Eric Surkamp walked Cano to open the top of the ninth and was pulled for Zach Putnam, who allowed a Corey Hart single. Kyle Seager's flyout moved Cano to third, and Mike Zunino's scored him, but the tying run remained at first with two away. Fortunately for the Mariners, the Morrison-Saunders section of the order was coming up again; both men singled to bring pinch runner Dustin Ackley around to the plate and even the score at 2. Yoervis Medina worked through some excitement in the home ninth (not really of his own making, as the mini-rally began with a Miller error), but kept the Sox from scoring and sent the game to extras.

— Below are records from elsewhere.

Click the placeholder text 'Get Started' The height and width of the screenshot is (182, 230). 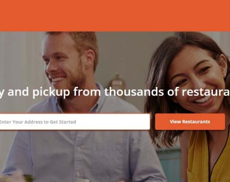tap(63, 122)
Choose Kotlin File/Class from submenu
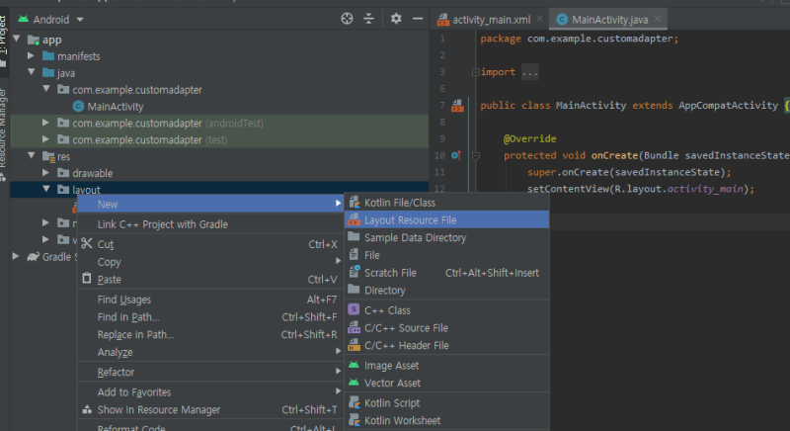790x431 pixels. [399, 202]
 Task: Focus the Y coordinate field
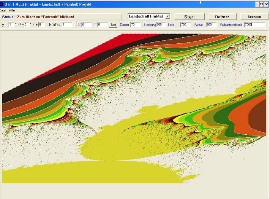103,25
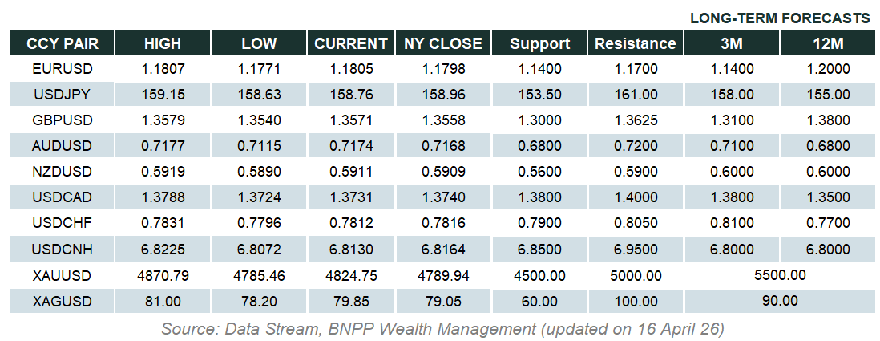Select the XAUUSD 5500.00 forecast cell
Image resolution: width=880 pixels, height=341 pixels.
tap(780, 275)
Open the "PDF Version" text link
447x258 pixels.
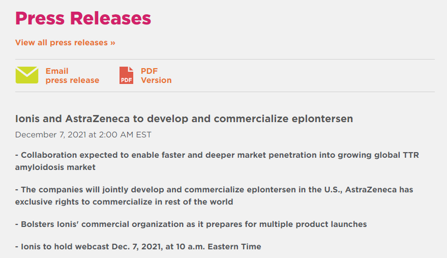(156, 76)
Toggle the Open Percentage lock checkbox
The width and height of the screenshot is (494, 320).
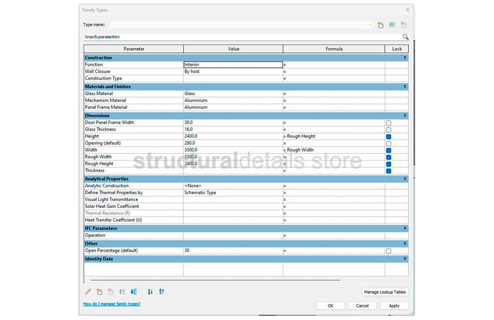tap(388, 251)
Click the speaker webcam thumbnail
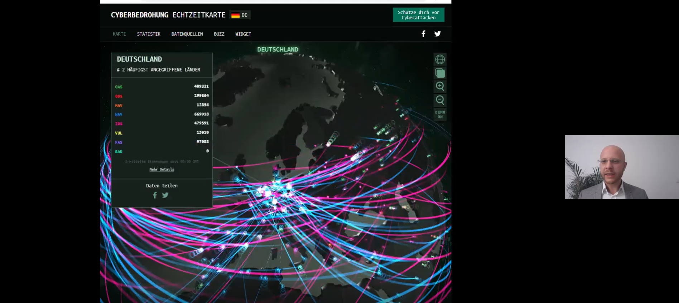679x303 pixels. [x=621, y=167]
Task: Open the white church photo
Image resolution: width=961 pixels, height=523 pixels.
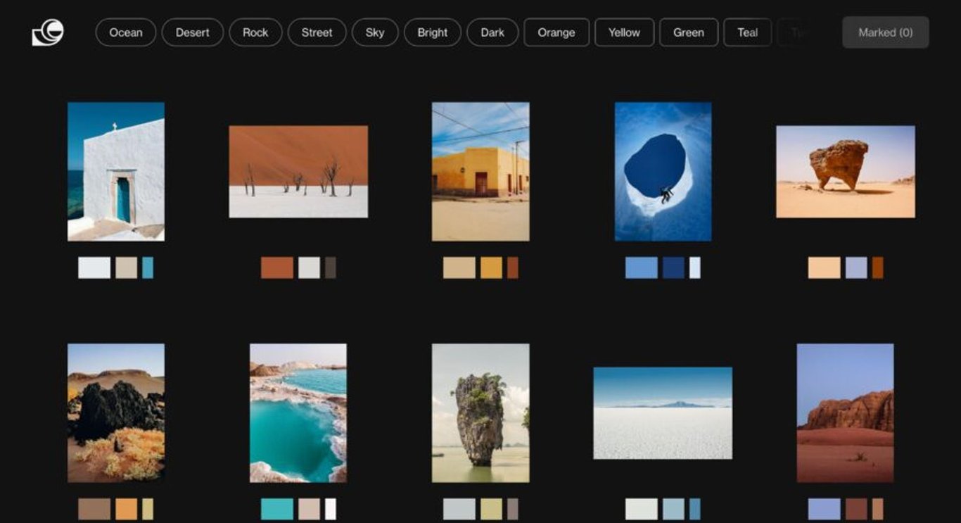Action: [115, 171]
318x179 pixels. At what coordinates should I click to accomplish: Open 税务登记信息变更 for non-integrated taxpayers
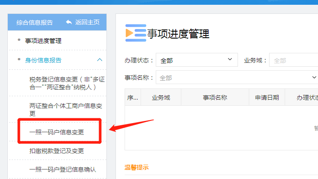point(67,83)
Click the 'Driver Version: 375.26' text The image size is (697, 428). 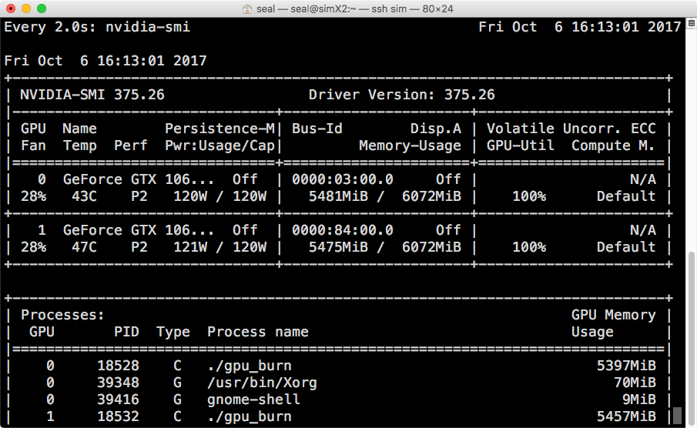point(401,95)
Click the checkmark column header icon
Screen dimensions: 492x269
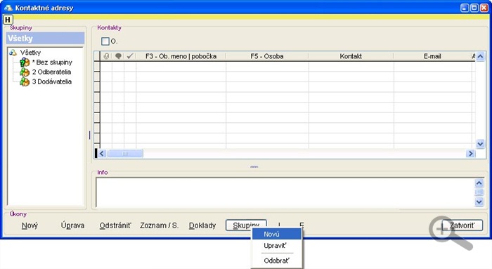(130, 56)
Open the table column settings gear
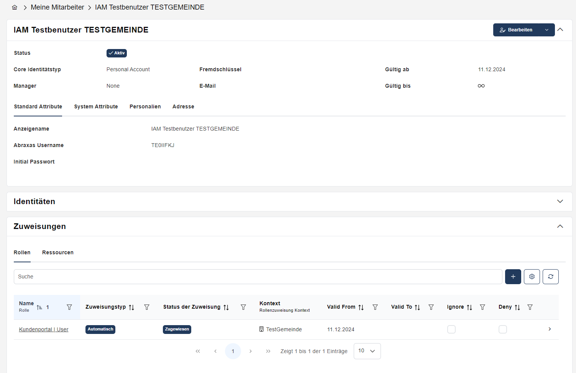This screenshot has width=576, height=373. point(532,276)
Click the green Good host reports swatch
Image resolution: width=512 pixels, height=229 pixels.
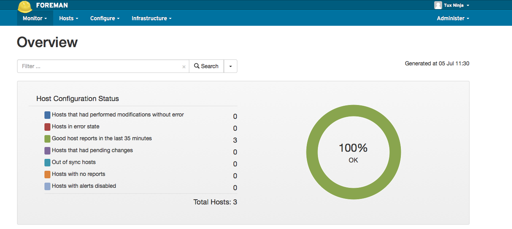tap(48, 139)
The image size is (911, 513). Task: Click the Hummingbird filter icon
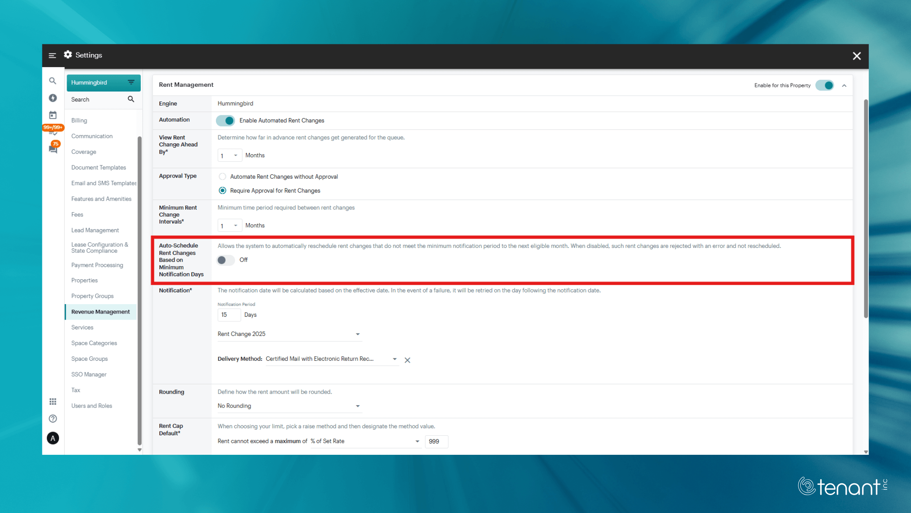coord(131,83)
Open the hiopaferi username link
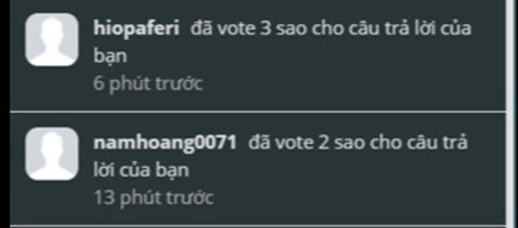518x228 pixels. coord(137,29)
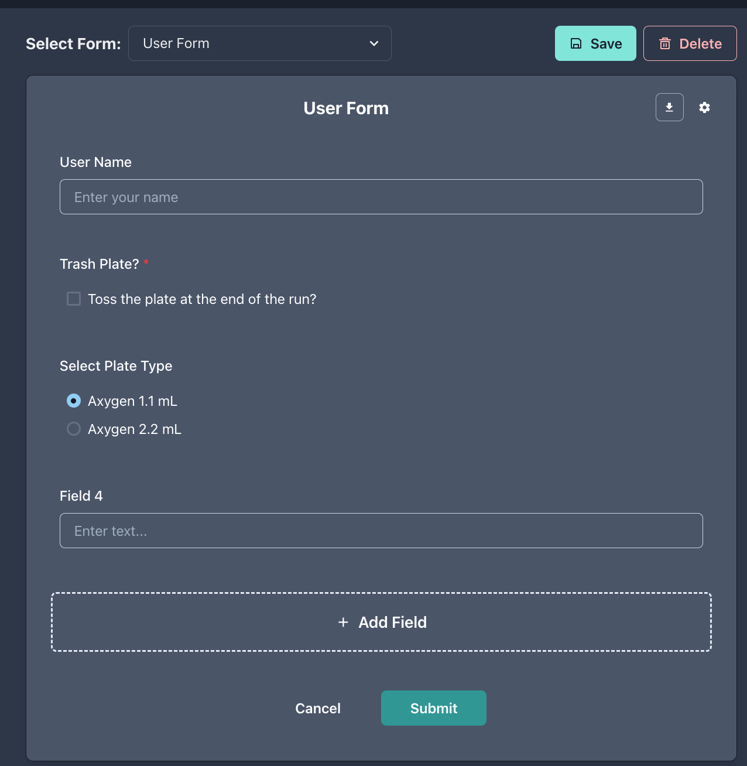Click the Add Field text
The image size is (747, 766).
click(392, 622)
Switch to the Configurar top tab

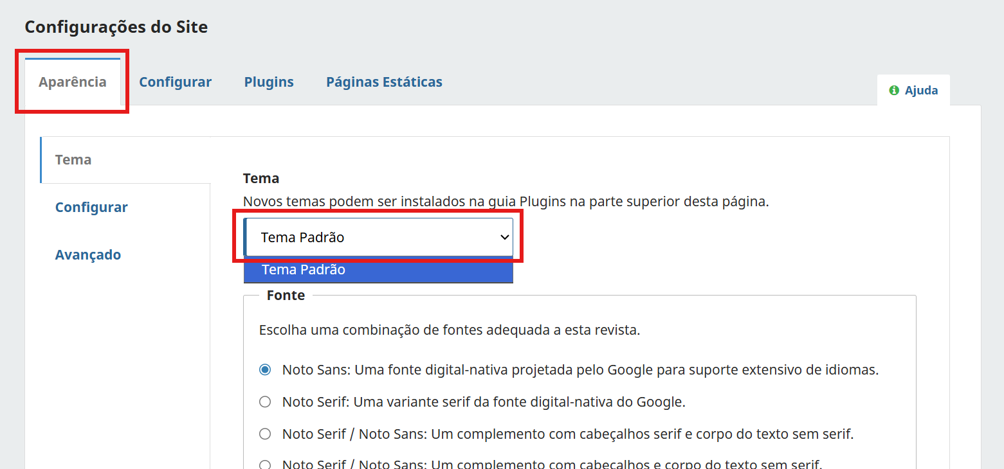pyautogui.click(x=175, y=82)
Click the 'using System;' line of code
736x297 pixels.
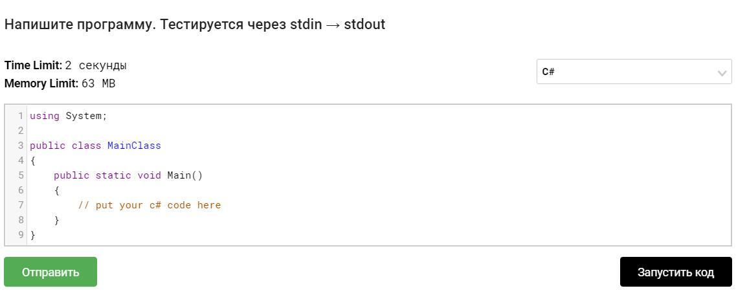pyautogui.click(x=69, y=116)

Javy Guerra walked James Jones to open the tenth, and Cano singled him to third and stole second one out later. But an Ackley strikeout, a Seager intentional walk, and a Zunino popup combined to leave the bases loaded. Charlie Furbush and Danny Farquhar combined on a spotless bottom of the tenth, and Guerra and Farquhar allowed only a single between them in the eleventh. Ronald Belisario and Tom Wilhelmsen improved on even that performance, permitting a joint total of one hit while keeping each other's teams scoreless in both the twelfth and thirteenth.
Belisario remained on the mound for the top of the fourteenth. After Morrison struck out, Saunders singled and stole second, then came home with the go-ahead run on a Miller double. Fernando Rodney proceeded to retire the Sox in order in the bottom of the inning to end the game.
Most of the responsibility for the Mariner victory (on the hitting side, at least) comes from Michael Saunders, who had 3 hits and a walk, drove in the tying run in the ninth and scored the winner in the 14th. The resultant WPA of +.508 is the second-highest of his career to this point. But as you might expect in a 3-2, 14-inning game, the hitting was not the interesting side of things.
The pitching in this game can be broken down into four basic areas: Felix Hernandez, Mariner bullpen, Jose Quintana, and White Sox bullpen. Here are the component numbers for each:
Hernandez - 8 IP, 3 H, 1 BB, 8 K
Mariner pen - 6 IP, 1 H, 1 BB, 7 K
Quintana - 7.2 IP, 4 H, 1 BB, 10 K
Sox pen - 6.1 IP, 7 H, 3 BB, 3 K
Can you guess which part of which pitching staff ultimately carried the responsibility for the loss?